(Beginning of Text)

(TLS-OBC is not yet a RFC, just a proposal, and, as all drafts, can be subject to change.)
As presented, TLS-OBC is an extension to the SSL/TLS protocol. There is a scheme for such extensions, which can be added at the end of the ClientHello
and ServerHello
messages. Nothing related to TLS-OBC happens unless the client and then the server agree to use them. Possibly, some very old and buggy servers could choke on the ClientHello
from the client, but the same can be said of every other extension and it does not prevent browsers from using, for instance, the Server Name Indication. So no real issue there.
Possible issues that I see with this draft include:
When TLS-OBC is used, the server should not send a list of accepted CA, and the client MUST ignore them anyway. This means that a given server accepts either OBC-type certificates, or standard certificates, but not both. Moreover, the server must make this decision before knowing the target path, so it is a server-wide setting.

(End of Text)

- Parts of the exercise -
**1)** List each point the last paragraph of the TLS-OBC text makes about how servers and clients behave when TLS-OBC is used.
**2)** From the TLS-OBC text, extract everything from "As presented, TLS-OBC" down to "real issue there.".
**3)** According to the TLS-OBC text, which extension do browsers use despite the risk that very old, buggy servers could choke on the ClientHello?

(Beginning of Record excerpts)

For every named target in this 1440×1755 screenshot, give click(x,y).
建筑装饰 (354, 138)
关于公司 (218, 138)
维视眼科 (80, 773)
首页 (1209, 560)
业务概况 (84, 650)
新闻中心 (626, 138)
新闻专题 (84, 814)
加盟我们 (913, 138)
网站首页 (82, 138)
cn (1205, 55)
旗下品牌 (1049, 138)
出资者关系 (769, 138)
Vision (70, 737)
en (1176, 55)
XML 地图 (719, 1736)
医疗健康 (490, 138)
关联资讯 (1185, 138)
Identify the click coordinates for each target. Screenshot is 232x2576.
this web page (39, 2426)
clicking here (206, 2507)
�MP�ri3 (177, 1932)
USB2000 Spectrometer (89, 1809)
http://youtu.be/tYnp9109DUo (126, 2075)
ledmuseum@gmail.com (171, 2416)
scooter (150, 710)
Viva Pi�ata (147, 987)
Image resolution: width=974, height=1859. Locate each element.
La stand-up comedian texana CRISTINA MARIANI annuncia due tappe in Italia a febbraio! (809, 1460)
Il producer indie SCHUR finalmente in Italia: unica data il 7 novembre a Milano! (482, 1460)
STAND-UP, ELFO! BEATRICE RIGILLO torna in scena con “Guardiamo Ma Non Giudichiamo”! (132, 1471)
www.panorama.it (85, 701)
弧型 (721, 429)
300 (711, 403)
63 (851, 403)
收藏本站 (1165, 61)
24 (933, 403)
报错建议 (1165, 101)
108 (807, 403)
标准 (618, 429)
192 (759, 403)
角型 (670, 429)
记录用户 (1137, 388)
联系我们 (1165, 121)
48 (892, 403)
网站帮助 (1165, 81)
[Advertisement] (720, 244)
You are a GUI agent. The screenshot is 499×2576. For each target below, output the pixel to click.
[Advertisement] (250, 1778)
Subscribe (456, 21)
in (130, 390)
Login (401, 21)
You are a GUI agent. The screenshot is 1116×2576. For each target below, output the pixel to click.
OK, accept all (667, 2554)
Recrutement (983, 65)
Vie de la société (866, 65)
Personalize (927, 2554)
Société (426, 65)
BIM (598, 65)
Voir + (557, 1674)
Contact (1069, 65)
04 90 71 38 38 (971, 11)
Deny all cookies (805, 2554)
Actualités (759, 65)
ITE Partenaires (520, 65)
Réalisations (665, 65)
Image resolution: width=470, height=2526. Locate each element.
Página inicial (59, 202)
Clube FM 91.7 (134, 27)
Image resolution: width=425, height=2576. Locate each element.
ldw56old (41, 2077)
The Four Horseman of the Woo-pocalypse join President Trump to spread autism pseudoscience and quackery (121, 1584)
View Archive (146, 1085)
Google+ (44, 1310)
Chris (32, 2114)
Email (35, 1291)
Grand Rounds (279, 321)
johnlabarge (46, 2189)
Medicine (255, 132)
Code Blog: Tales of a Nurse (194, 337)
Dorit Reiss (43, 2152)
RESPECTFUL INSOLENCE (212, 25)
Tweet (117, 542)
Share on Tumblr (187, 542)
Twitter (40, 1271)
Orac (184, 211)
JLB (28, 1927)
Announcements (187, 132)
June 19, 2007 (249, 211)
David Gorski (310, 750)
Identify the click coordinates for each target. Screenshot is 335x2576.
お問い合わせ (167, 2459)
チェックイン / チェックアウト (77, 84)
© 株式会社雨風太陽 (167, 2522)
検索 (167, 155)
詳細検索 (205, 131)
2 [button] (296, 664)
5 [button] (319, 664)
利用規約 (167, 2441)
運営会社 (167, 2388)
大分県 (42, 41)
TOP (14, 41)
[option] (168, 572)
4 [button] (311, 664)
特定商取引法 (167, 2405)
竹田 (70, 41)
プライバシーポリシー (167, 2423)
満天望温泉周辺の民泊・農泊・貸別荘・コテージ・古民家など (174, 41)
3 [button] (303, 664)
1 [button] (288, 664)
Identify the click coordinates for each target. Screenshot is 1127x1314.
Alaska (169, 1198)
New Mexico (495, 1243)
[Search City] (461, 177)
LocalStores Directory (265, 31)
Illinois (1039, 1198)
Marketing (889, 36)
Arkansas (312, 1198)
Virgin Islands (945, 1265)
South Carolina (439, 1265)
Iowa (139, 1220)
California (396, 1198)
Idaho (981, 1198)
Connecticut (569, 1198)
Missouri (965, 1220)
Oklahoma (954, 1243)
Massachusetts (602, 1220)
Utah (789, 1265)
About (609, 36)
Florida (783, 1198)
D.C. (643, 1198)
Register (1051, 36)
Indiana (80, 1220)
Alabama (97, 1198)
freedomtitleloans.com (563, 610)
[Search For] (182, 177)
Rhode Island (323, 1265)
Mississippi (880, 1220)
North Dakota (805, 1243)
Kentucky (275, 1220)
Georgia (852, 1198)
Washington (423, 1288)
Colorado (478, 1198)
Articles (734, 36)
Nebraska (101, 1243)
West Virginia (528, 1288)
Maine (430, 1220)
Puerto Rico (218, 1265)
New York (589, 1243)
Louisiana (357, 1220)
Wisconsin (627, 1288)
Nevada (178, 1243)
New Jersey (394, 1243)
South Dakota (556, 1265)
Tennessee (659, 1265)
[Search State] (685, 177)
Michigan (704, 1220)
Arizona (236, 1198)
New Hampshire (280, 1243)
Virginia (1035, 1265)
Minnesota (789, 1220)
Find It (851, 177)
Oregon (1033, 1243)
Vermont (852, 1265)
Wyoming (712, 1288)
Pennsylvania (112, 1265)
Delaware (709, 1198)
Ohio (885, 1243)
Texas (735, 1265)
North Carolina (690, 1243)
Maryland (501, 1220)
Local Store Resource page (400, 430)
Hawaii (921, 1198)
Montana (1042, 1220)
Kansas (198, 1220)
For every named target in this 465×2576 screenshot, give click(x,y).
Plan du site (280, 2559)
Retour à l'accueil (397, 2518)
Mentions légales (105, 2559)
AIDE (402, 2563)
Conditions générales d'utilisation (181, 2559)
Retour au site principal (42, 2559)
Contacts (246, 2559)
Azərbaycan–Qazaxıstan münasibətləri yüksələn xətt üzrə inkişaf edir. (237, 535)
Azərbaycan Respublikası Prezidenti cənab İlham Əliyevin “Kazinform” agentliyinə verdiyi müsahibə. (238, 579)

(End of Record excerpts)

- Solved tasks -
**1)**
- The server should not send a list of accepted CAs.
- The client must ignore such a list anyway.
- A given server accepts either OBC-type certificates or standard certificates, but not both.
- The server must make this decision before knowing the target path, so it is a server-wide setting.

**2)**
As presented, TLS-OBC is an extension to the SSL/TLS protocol. There is a scheme for such extensions, which can be added at the end of the ClientHello
and ServerHello
messages. Nothing related to TLS-OBC happens unless the client and then the server agree to use them. Possibly, some very old and buggy servers could choke on the ClientHello
from the client, but the same can be said of every other extension and it does not prevent browsers from using, for instance, the Server Name Indication. So no real issue there.

**3)** The Server Name Indication.